Gavin Francis is the author of the new book Adventures in Human Being: A Grand Tour from the Cranium to the Calcaneum. He also has written True North and Empire Antarctica. His work has appeared in publications including the London Review of Books and The Guardian. He is a physician, and he lives in Edinburgh, Scotland.
Q:
In the book, you write about your interest in both geography and medicine. What
are the similarities that you see between the two, and how do those interests
coincide for you?
A:
The earliest physicians saw parallels between the human body and the world
around us - they considered the four elements of matter as being in
correspondence with the four humours that sustain the health of the human
body.
If
you read Hippocratic writings from ancient Greece it's clear that the Greeks
believed landscape and climate had enormous influence on human health.
I
think that's still partly true, and would like to resurrect some of those
older, more holistic, perspectives. I also think that to imagine a physical
landscape through the pages of an atlas or a map is very similar to the way as
medical students we learn to imagine the body through the pages of an
anatomical atlas.
Q:
In your chapter on the shoulder, you focus on The Iliad. What did Homer’s work
say about injuries, and how accurate was his portrayal?
A:
There's a story in The Iliad about Teucer, one of the Greeks’ master-archers,
shooting down a slew of Trojans with his bow. The Trojan prince Hector throws a
boulder at Teucer's shoulder, and Homer beautifully describes how Teucer's arm
fell limp to his side, paralysed.
That's
a very accurate description of a martial arts trick still in use today called a
“Brachial Stun,” which works because the nerves to the arm run behind the
collarbone.
It
shows that no matter how primitive the medicine of Homer's world there was
still a relatively accurate understanding of anatomy, and that knowledge of
anatomy could give martial advantage.
Q:
You also look at fairy tales, and their portrayal of “sleeping beauties.” What
is significant about the way these young women are described?
A:
There are so many of stories in European folklore like Snow White or Sleeping
Beauty in which a beautiful girl falls into a kind of coma, and on waking, has
undergone a transformation. Those tales are heavy with sexuality, as well
as anxiety about adolescence.
That
particular chapter in the book focuses on a clinical experience I remember,
when a young woman pricked her finger on a rose thorn (rather than a
spinning wheel!) and fell into a coma. The coma ultimately had the power
to transform her relationship with her family.
Q:
Your chapter on afterbirth is titled “Afterbirth: Eat It, Burn It, Bury It
Under a Tree.” How did so many different traditions arise about what to do with
afterbirth?
A:
I think you'd have to ask a comparative anthropologist!
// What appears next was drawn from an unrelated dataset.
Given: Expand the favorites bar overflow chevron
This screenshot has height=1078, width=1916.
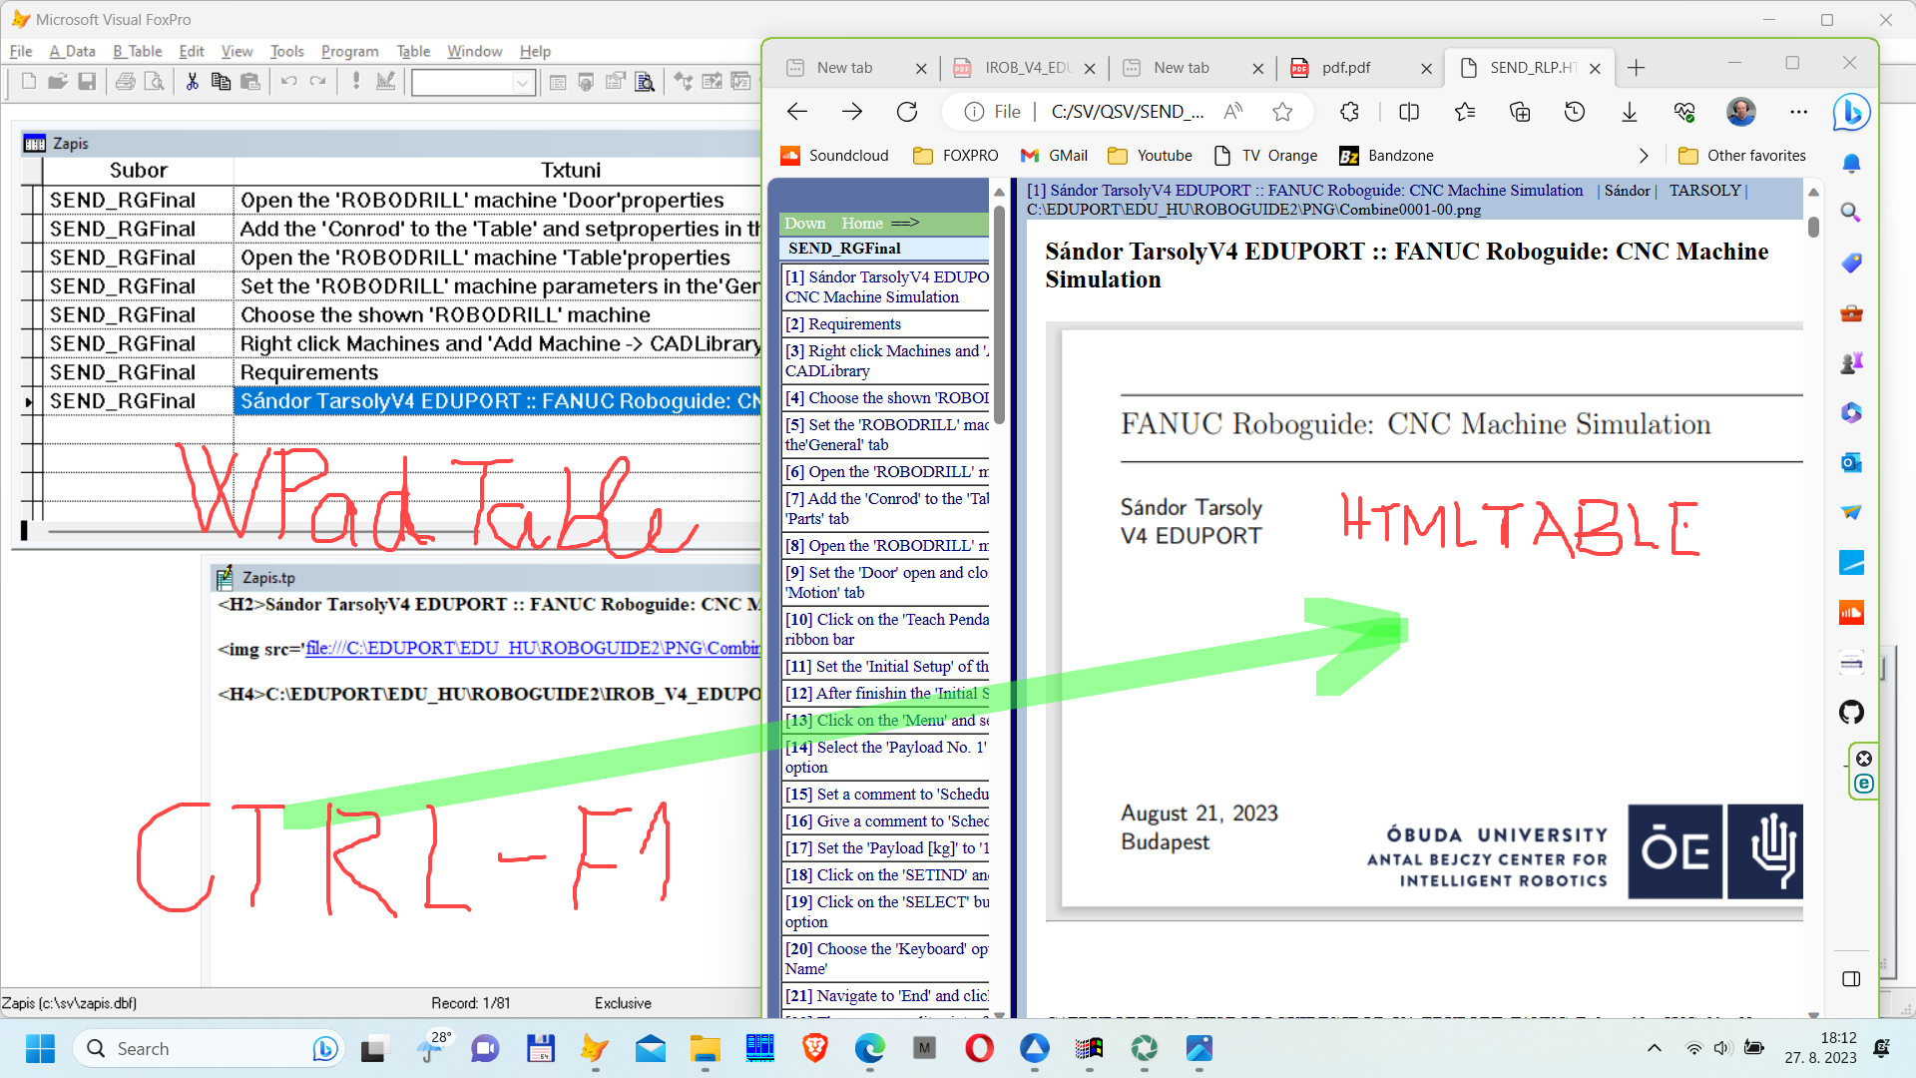Looking at the screenshot, I should pyautogui.click(x=1644, y=156).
It's been obvious
throughout human history that the placenta and umbilical cord are structures of
great significance, but following birth it's not entirely clear what's to be
done with them.
Chimpanzees
tend to eat the placenta, and some human cultures have advocated the same
thing. But there are many others for whom that would be taboo - the
placenta then is often buried, under the family home or under a tree.
That
chapter explores the different perspectives on afterbirth, and then points out
that within 20 years, in the West, we've gone from throwing them out with the
hospital waste, to honouring them with cryogenic preservation because they're a
great source of stem cells.
Q:
Are you working on another book?
A:
I've always got a few books buzzing around in my head, waiting to settle down
so that I can write them. Watch this space.